=== TEXT PASSAGE ===
Author: Adhil Shetty/Wednesday, September 19, 2018/Categories: Insurance, Expert View

Long term motor insurance: Should you get a bundled or standalone cover?

Are you planning to buy a new car this year? Get ready to pay more upfront for motor insurance. From September 1, the Supreme Court has made it mandatory to buy insurance cover for new cars and two-wheelers for at least three and five years, respectively. This means, the cash outgo during the purchase of a new vehicle will go up. However, you shall be exempted from annual premium payouts. 

Car owners would get three variants of motor insurance policies each for two- and four-wheelers to choose from.

For the new two wheelers, buyers can get five-year long term standalone motor third party insurance policy, five-year long term motor package insurance policy or bundled policy, with one year coverage for own damage and five-year motor third party insurance policy.

Similarly, for four-wheelers, new buyers will have three options — three-year long term standalone motor third party insurance policy, three-year long term motor package insurance policy or bundled cover with one-year term for own damage and three-year motor third party insurance policy.
===
• [REQUIREMENT 1]: In the motor insurance article, retype the passage that begins at the words "Similarly, for four-wheelers, new" and stops after the words "three-year motor third party insurance policy.".
• [REQUIREMENT 2]: According to the motor insurance article, from what date did the Supreme Court make long-term cover mandatory for new vehicles?
• [REQUIREMENT 3]:
Using the motor insurance article, say whether each statement agrees with it. Answer yes or no and quote the deciding words.
(a) Buyers of new two-wheelers must take cover for at least five years.
(b) The bundled cover for four-wheelers includes three years of own damage coverage.
(c) The new rule lowers the cash outgo when a new vehicle is bought.
=== SOURCE EXCERPT ===
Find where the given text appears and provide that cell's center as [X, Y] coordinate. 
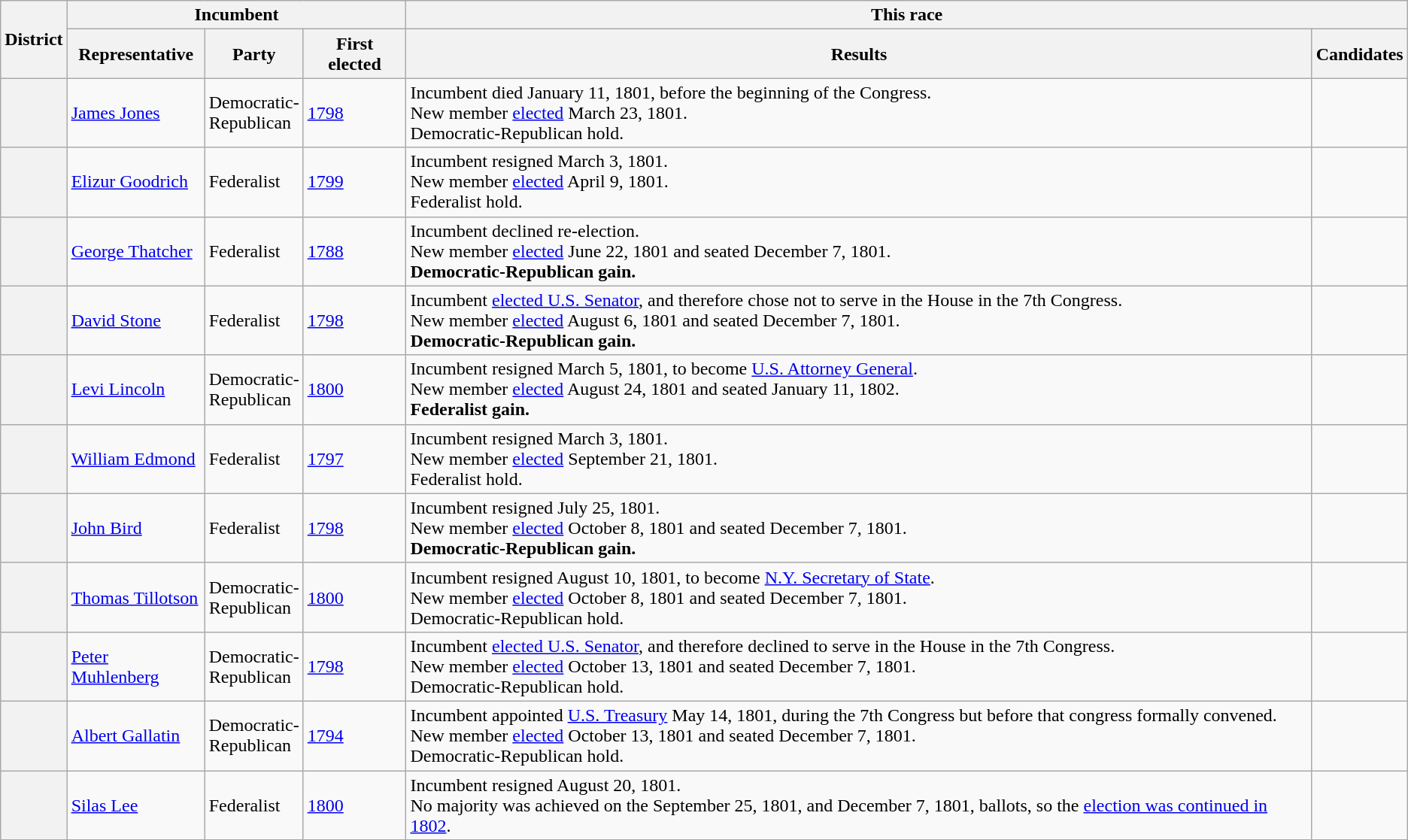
===
• [SOLUTION 1]:
Similarly, for four-wheelers, new buyers will have three options — three-year long term standalone motor third party insurance policy, three-year long term motor package insurance policy or bundled cover with one-year term for own damage and three-year motor third party insurance policy.

• [SOLUTION 2]: September 1

• [SOLUTION 3]:
(a) Yes: "mandatory to buy insurance cover for new cars and two-wheelers for at least three and five years, respectively"
(b) No: "bundled cover with one-year term for own damage and three-year motor third party insurance policy"
(c) No: "the cash outgo during the purchase of a new vehicle will go up"